Face à face : « L'Immeuble d'en face », par Vanyda. Chez La boîte à bulles.
Aucun mot ne me vient à l'esprit en lisant et relisant cet Immeuble d'en face, tant l'uvre est forte, mature, sensible, foisonnante, etc.. À l'heure où les récits du quotidien semblent à la mode en BD, mais donnent lieu trop souvent à des histoires artificielles ou nombrilistes, Vanyda réussit le double pari de ne pas parler d'elle - mais des autres... donc, potentiellement, de nous - et de nous proposer un récit qui « sonne juste ». Les événements du quotidiens sont disséqués avec intelligence ; le moindre acte, même anodin, est restitué avec sensibilité et éveille en nous des émotions simples. Outre la qualité narrative de chacune des petites anecdotes racontées, Vanyda réussit à un autre exercice difficile : faire cohabiter ses références franco-belges et ses influences manga. Là aussi, l'auteur évite le piège du « plaquage artificiel » d'un code sur l'autre (comme trop jeunes auteurs qui sévissent en S-F et fantasy pour le moment), au profit d'une réelle fusion des contraintes graphiques des deux « écoles ». Vraiment, cet Immeuble d'en face est un lieu dans lequel on aime revenir... pour le plaisir !
Je viens de lire, de Michael Day.
Face à face : « L'immeuble d'en face », par Vanyda.

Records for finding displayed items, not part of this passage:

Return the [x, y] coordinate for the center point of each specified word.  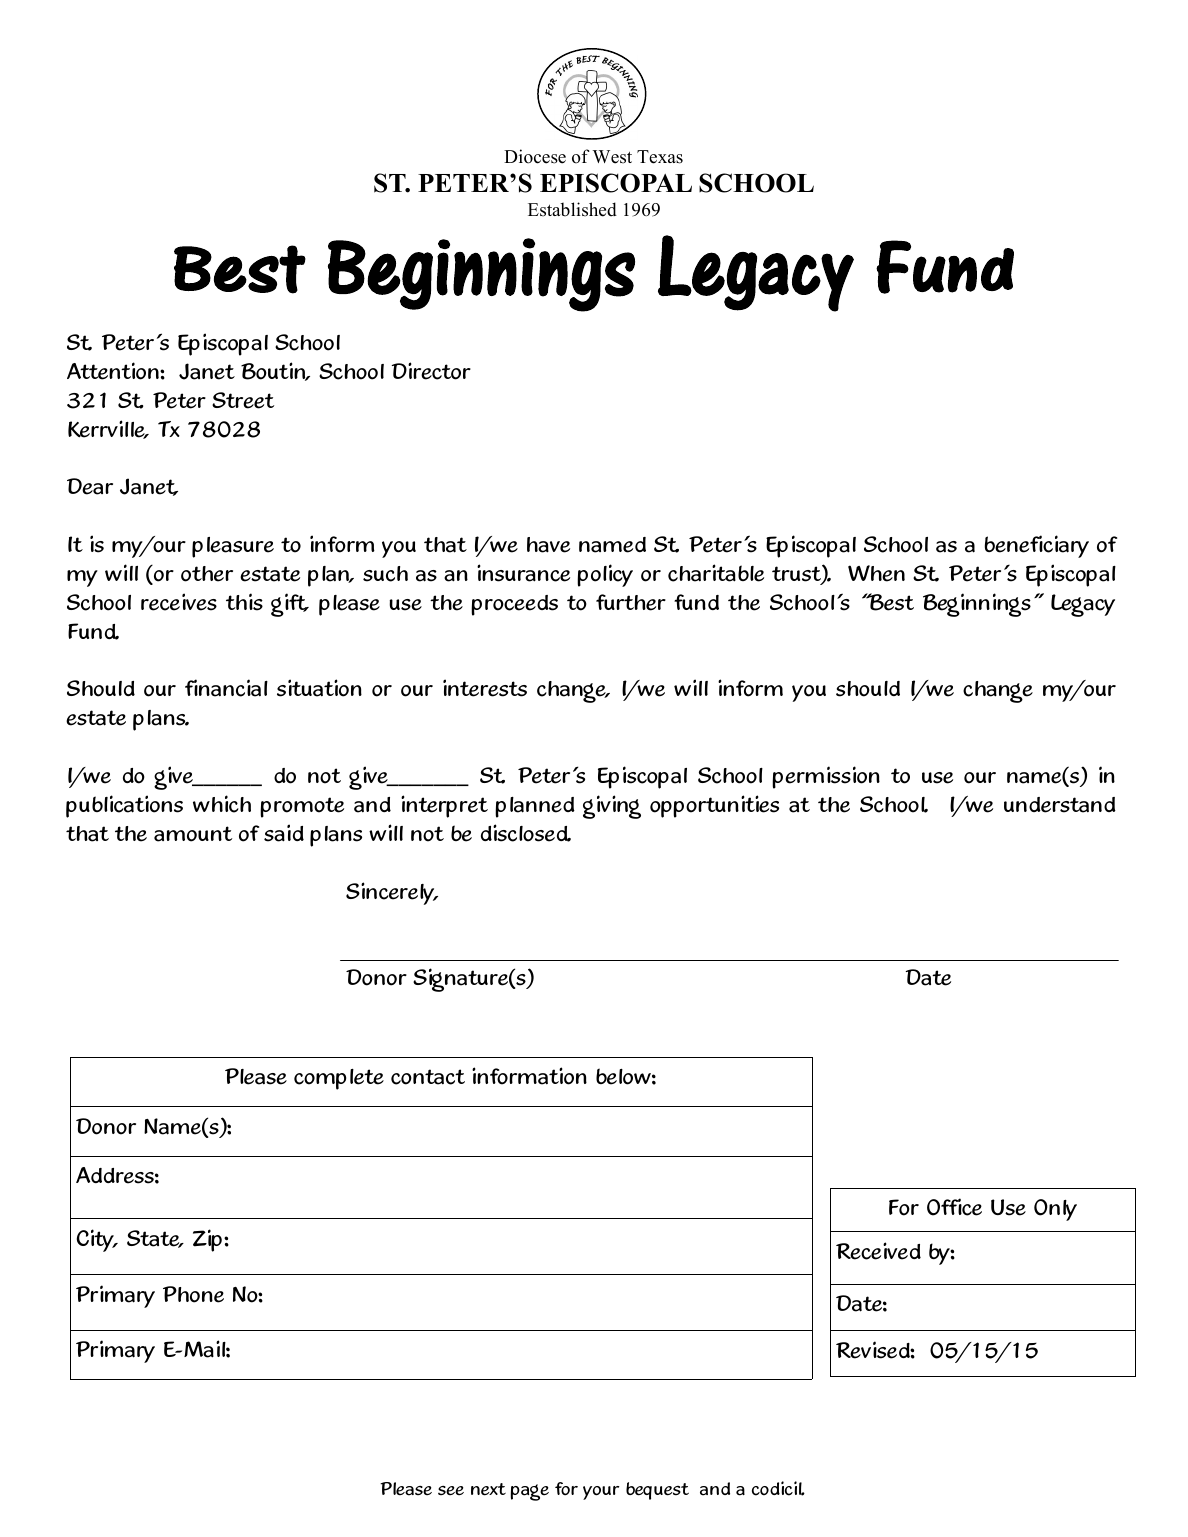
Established [572, 209]
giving [612, 807]
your [601, 1493]
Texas [660, 157]
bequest [657, 1491]
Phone [193, 1294]
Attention [114, 371]
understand [1060, 805]
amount [193, 834]
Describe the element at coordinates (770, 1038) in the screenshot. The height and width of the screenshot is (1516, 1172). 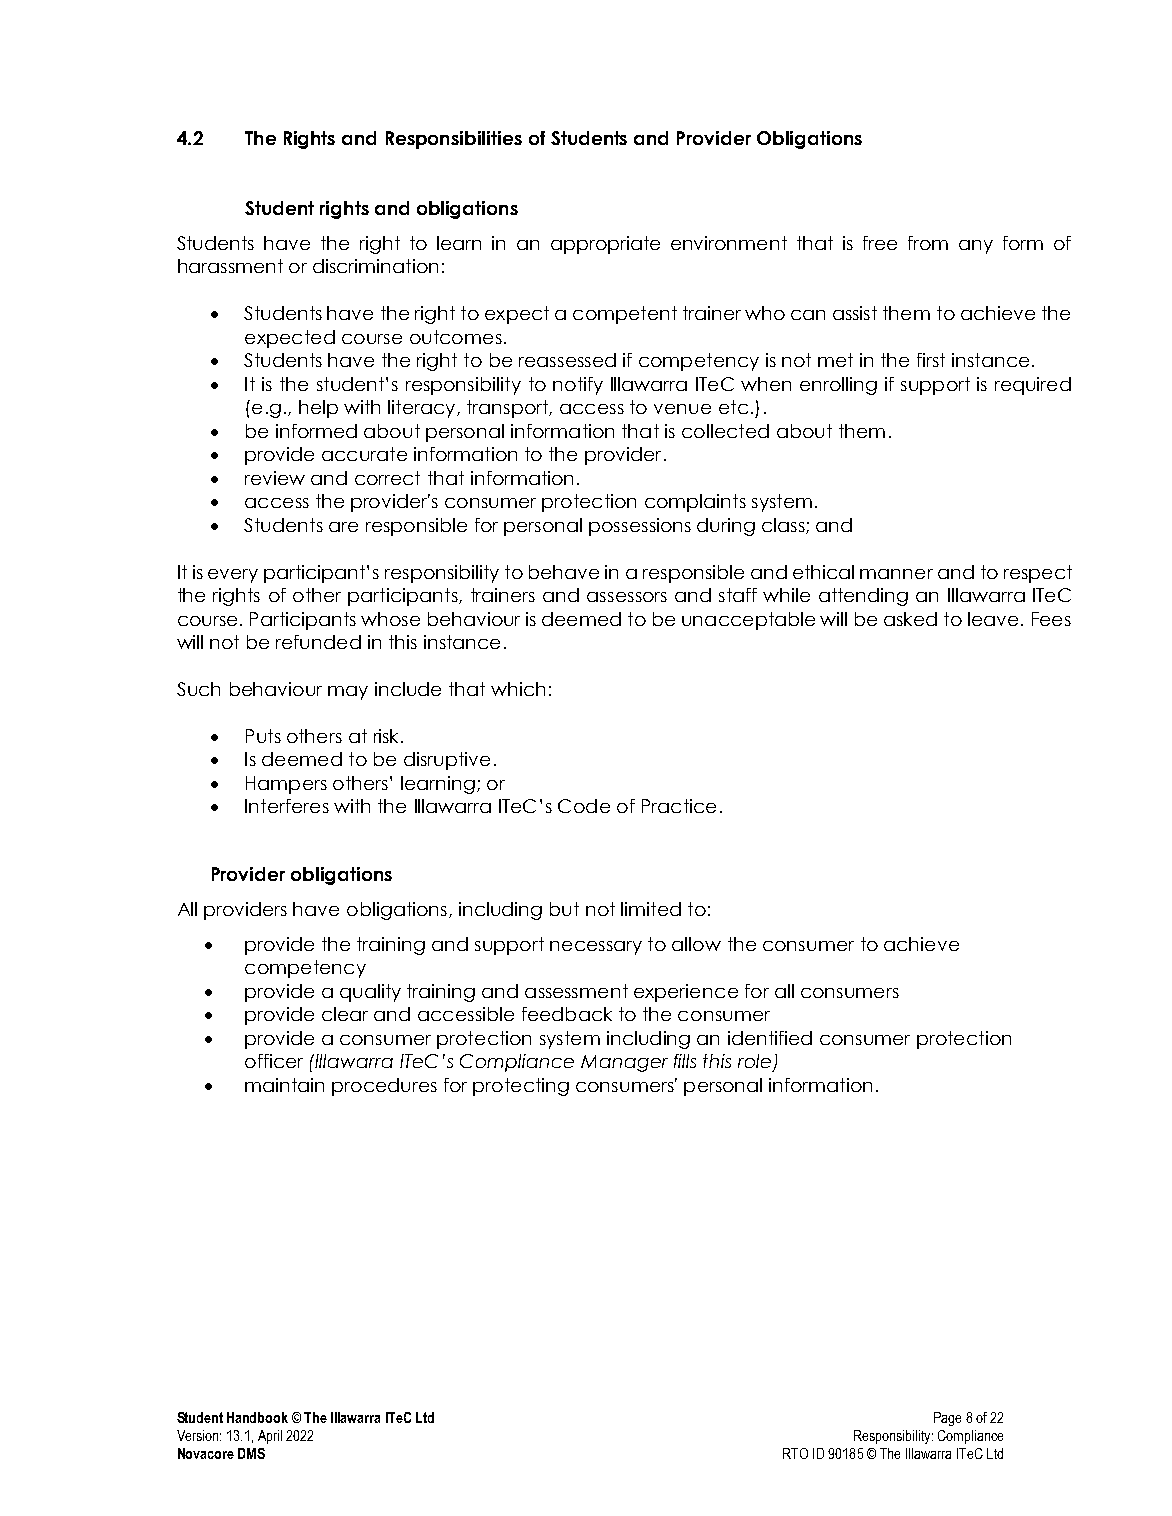
I see `identified` at that location.
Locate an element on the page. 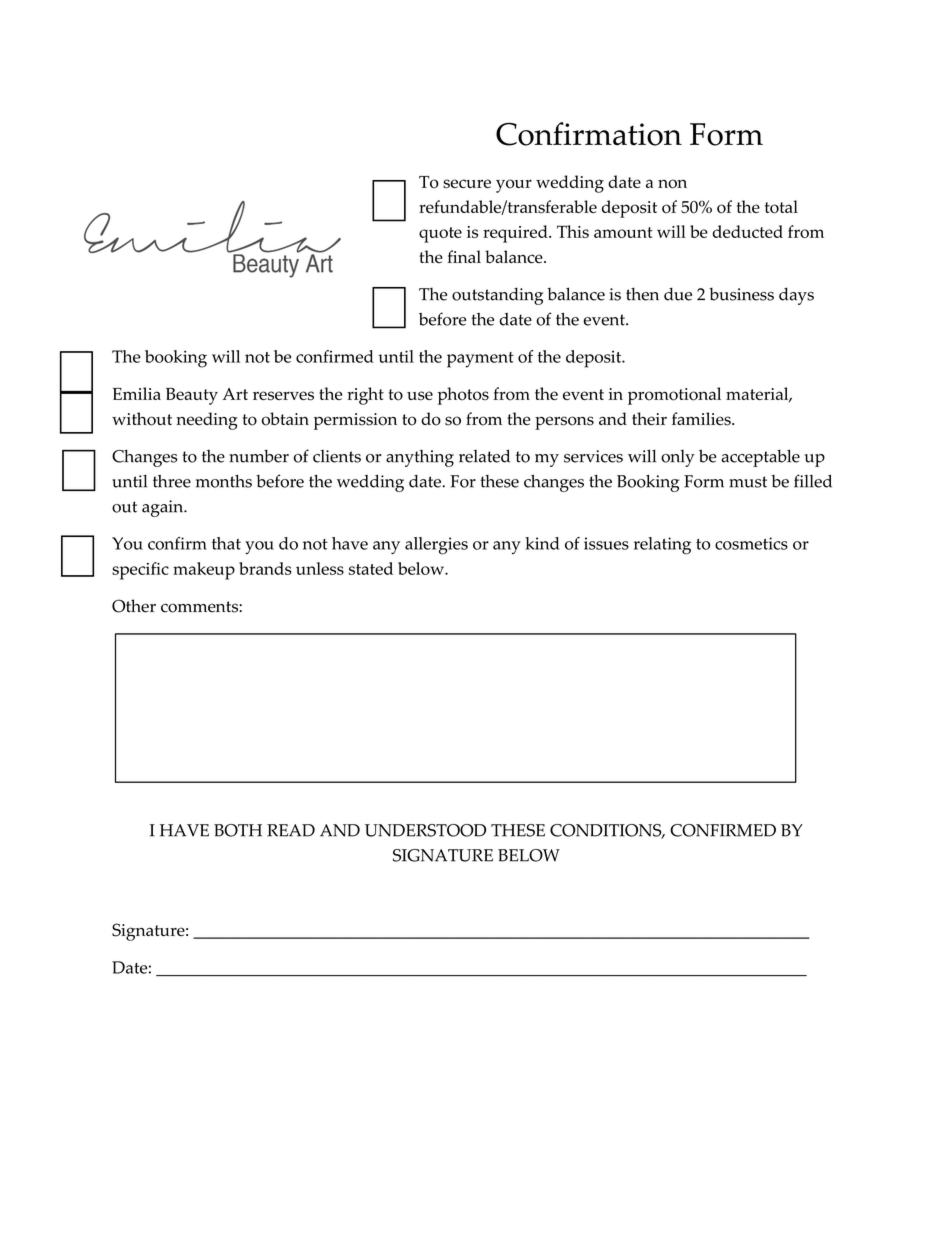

A La Boîte à Bulles.
Modérément séduit par le scénario de « L'année du dragon » récemment paru chez Carabas, j'avais toutefois apprécié le graphisme de cette nouvelle venue, Vanyda. C'est donc avec un a priori positif que j'ai ouvert « L'immeuble d'en face », sans me douter que j'allais recevoir un coup de poing à l'estomac en lisant l'autre Vanyda, la scénariste.
Composé de petits tableaux sur des instantanés de la vie de trois couples habitant le même immeuble, le livre ne se laisse apprivoiser que lentement. On est d'abord surpris par les cadrages et le découpage, extrêmement inventifs et jamais gratuits. Vanyda travaille à l'économie, mais elle sait surprendre l'oeil. On est ensuite séduit par la justesse des détails : les dialogues semblent tous avoir été captés sur le vif, les positions des personnages lorsqu'ils parlent ou se déplacent semblent l'avoir été tout autant. Ce n'est qu'après la lecture des vingt ou trente premières pages, lorsqu'on a fait la connaissance de cette maman enceinte et de son petit garçon, de ce couple d'un certain âge avec son dogue allemand et de ces deux adorables jeunes amoureux habitant au dernier étage de l'immeuble que l'on prend la mesure de ce que Vanyda nous raconte. Sans y toucher, elle tise une toile de la vie quotidienne d'une justesse de ton et d'une intelligence qui relèguent les tentatives du genre « Pyjama party », « Les filles » et autres BD du quotidien au rang de pâles ersatz. Tout sonne juste. Et rien n'est là par hasard. De tableau en tableau, on avance dans une histoire qui joue à cache cache avec le lecteur. On mesure bientôt à quel point ces personnages semblent sortis de NOTRE immeuble d'en face, tant ils nous paraissent vrais, existants, proches. Et lorsqu'on referme ce livre, on se dit que sans aucun doute, on vient de lire la première histoire d'un futur grand auteur. Vanyda possède tout, malgré son jeune âge : un oeil aiguisé, une patte personnelle, mais aussi et surtout un talent rare, celui-là même que souligne Frédéric Boilet dans la préface de ce livre -elle sait raconter des histoires. Comme personne.